** Study text follows **

County in Arkansas, United States

Scott County is a county located in the U.S. state of Arkansas. As of the 2020 census, the population was 9,836. The county seat is Waldron. Scott County is Arkansas' 28th county, formed on November 5, 1833, and named for Andrew Scott, a justice of the Supreme Court of the Arkansas Territory. It is an alcohol-prohibited or dry county.

==Geography==
According to the U.S. Census Bureau, the county has a total area of 898 sqmi, of which 892 sqmi is land and 5.8 sqmi (0.6%) is water.

===Major highways===
- Future Interstate 49
- U.S. Highway 71
- U.S. Highway 270
- Highway 23
- Highway 28
- Highway 80
- Highway 250

===Adjacent counties===
- Sebastian County (northwest)
- Logan County (northeast)
- Yell County (east)
- Montgomery County (southeast)
- Polk County (south)
- Le Flore County, Oklahoma (west)

===National protected area===
- Ouachita National Forest (part)

** End of Study text **
** Extracted entries follows **

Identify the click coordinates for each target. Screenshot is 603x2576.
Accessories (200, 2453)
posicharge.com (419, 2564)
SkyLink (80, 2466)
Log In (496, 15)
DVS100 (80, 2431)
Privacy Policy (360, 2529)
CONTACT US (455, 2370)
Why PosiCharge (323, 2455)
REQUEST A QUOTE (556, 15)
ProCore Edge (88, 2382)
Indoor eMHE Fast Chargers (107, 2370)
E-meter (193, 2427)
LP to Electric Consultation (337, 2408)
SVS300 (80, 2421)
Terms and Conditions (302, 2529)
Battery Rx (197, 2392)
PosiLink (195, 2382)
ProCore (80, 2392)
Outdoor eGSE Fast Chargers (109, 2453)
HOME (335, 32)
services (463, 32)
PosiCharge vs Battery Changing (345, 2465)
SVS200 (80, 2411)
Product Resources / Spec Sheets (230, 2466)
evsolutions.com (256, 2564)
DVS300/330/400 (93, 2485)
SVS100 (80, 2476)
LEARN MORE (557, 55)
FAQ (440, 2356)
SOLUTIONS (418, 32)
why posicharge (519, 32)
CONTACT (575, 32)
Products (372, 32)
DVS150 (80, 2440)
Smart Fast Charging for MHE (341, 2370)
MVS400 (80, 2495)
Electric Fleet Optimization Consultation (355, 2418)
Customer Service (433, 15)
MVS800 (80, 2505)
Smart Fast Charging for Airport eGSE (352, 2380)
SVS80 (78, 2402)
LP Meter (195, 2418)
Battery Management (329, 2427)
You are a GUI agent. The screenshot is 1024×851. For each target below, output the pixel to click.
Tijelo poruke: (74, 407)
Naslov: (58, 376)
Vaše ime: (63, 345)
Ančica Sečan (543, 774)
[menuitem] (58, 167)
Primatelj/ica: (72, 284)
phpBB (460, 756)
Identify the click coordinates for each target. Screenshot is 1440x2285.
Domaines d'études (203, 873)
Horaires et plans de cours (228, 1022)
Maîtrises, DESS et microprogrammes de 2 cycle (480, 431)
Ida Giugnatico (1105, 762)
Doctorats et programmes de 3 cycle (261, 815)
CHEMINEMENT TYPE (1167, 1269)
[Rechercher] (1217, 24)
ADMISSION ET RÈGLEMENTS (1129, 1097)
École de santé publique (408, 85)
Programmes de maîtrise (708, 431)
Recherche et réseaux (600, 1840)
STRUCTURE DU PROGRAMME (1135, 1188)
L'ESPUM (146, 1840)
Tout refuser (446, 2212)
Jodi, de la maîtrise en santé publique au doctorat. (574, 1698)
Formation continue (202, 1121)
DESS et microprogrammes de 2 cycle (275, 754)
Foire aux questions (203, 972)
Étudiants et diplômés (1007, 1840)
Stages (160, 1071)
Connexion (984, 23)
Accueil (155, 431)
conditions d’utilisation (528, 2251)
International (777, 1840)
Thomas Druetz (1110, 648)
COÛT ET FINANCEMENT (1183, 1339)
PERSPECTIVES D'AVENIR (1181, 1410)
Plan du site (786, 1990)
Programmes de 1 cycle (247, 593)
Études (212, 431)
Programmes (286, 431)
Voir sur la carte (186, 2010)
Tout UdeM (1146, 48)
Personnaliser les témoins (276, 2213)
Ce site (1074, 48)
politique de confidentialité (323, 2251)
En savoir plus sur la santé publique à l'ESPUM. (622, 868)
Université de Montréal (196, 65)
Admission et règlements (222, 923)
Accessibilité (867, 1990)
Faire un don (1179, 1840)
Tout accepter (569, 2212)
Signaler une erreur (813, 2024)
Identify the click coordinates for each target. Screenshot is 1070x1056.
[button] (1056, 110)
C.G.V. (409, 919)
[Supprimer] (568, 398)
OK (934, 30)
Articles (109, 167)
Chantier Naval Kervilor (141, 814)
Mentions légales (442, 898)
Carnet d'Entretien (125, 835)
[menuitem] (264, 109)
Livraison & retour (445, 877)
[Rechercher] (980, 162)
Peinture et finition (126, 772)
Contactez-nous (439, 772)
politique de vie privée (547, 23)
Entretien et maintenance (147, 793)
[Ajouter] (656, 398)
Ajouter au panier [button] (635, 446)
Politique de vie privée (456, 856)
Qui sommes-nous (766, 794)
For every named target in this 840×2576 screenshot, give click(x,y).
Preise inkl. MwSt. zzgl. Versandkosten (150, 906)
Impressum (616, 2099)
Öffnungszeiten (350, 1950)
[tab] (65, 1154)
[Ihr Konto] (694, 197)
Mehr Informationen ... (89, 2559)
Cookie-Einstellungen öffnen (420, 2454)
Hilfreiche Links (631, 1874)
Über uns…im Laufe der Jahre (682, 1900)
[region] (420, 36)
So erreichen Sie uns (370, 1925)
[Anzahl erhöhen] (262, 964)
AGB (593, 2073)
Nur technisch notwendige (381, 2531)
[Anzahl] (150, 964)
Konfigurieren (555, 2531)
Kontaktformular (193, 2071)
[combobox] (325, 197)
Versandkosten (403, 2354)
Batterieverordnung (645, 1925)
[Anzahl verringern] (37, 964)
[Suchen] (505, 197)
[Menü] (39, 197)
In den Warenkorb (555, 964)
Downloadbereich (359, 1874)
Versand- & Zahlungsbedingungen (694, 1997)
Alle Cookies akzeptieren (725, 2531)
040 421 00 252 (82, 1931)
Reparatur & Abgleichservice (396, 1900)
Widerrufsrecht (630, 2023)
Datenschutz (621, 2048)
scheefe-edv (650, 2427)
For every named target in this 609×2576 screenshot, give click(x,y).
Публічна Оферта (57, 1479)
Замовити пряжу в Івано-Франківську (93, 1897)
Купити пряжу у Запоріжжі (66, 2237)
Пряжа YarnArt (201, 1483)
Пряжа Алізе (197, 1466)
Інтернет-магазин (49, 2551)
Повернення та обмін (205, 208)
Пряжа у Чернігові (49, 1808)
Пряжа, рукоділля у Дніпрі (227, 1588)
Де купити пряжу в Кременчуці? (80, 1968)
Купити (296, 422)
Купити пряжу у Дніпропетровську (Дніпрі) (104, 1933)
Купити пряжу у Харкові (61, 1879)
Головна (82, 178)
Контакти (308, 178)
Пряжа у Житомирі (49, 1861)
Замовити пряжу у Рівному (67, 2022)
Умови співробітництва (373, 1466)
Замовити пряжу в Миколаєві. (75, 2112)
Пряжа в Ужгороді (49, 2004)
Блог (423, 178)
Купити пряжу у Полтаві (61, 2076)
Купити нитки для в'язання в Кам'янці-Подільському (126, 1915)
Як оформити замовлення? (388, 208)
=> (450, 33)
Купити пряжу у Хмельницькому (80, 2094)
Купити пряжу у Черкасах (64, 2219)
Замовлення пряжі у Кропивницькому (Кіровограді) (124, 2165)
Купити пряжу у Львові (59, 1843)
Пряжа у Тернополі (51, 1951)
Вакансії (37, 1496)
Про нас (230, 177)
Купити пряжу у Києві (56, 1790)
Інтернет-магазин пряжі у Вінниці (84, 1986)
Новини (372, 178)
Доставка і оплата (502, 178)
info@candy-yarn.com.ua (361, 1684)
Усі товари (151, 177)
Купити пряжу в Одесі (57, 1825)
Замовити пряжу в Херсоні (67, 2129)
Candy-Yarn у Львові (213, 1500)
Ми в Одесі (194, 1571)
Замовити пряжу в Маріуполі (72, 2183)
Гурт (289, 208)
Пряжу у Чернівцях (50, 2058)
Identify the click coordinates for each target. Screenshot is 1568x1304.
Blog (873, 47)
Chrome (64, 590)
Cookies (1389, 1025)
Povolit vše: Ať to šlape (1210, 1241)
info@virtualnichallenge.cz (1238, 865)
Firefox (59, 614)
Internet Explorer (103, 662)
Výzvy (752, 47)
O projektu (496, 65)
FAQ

** End of Extracted entries **

[Your assignment]
Rewrite the paragraph in the Scott County text that begins "Scott County is a county located" as a short bulleted list, keeping its main facts. These records were taken from a separate source.

[Answer to this exercise]
- County in the U.S. state of Arkansas
- Population 9,836 as of the 2020 census
- County seat: Waldron
- Arkansas' 28th county, formed November 5, 1833
- Named for Andrew Scott, a justice of the Supreme Court of the Arkansas Territory
- Dry county (alcohol prohibited)